Three Imp Judgements On Core Issues

 

The Peerless General Finance And Investment Co Ltd vs. CIT (Supreme Court)

  1. 4: The primary liability and onus is on the Dept to prove that a certain receipt is liable to be taxed. Deposits collected by a finance company are capital receipts and not revenue receipts. The fact that the deposits are credited to the profit and loss account is irrelevant. The true nature of the receipts have to be seen and not the entry in the books of account (All imp judgements referred)
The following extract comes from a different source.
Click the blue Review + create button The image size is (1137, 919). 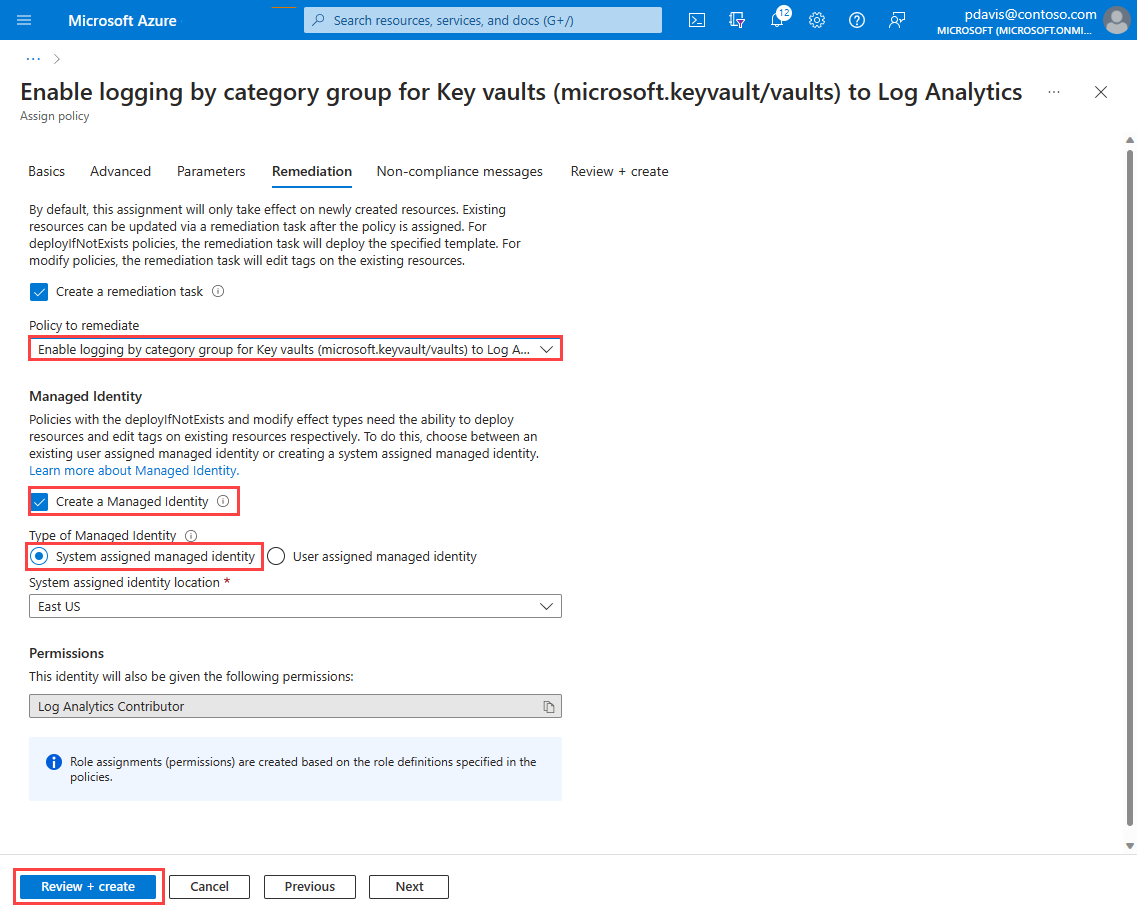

It is the true nature and quality of the receipt and not the head under which it is entered in the account books that would prove decisive. If a receipt is a trading receipt, the fact that it is not so shown in the account books of the assessee would not prevent the assessing authority from treating it as trading receipt. It has been held by the Supreme court that the primary liability and onus is on the Department to prove that a certain receipt is liable to be taxed

 

Global Estates vs. CIT (Supreme Court)

  1. 80IB(10)(a): There shall be stay of judgement in Global Reality 379 ITR 107 (MP) where it was held that issuance of completion certificate, after the cut off date by the Local Authority but, mentioning the date of completion of project before the cut off date, does not fulfill the condition specified in clause (a) of Section 80IB (10) read with Explanation (ii) thereunder

 

We accordingly hold that issuance of completion certificate, after the cut off date by the Local Authority but, mentioning the date of completion of project before the cut off date, does not fulfill the condition specified in clause (a) of Section 80IB (10) read with Explanation (ii) thereunder. We reject the argument of the assessee that the effect of amended clause (a) of sub-Section 10 of Section 80IB, which has come into force with effect from 1st April, 2005, has retrospective effect or that it is unjust in any manner or incapable of compliance at all

 

Kalpana Ashwin Shah vs. ACIT (Bombay High Court)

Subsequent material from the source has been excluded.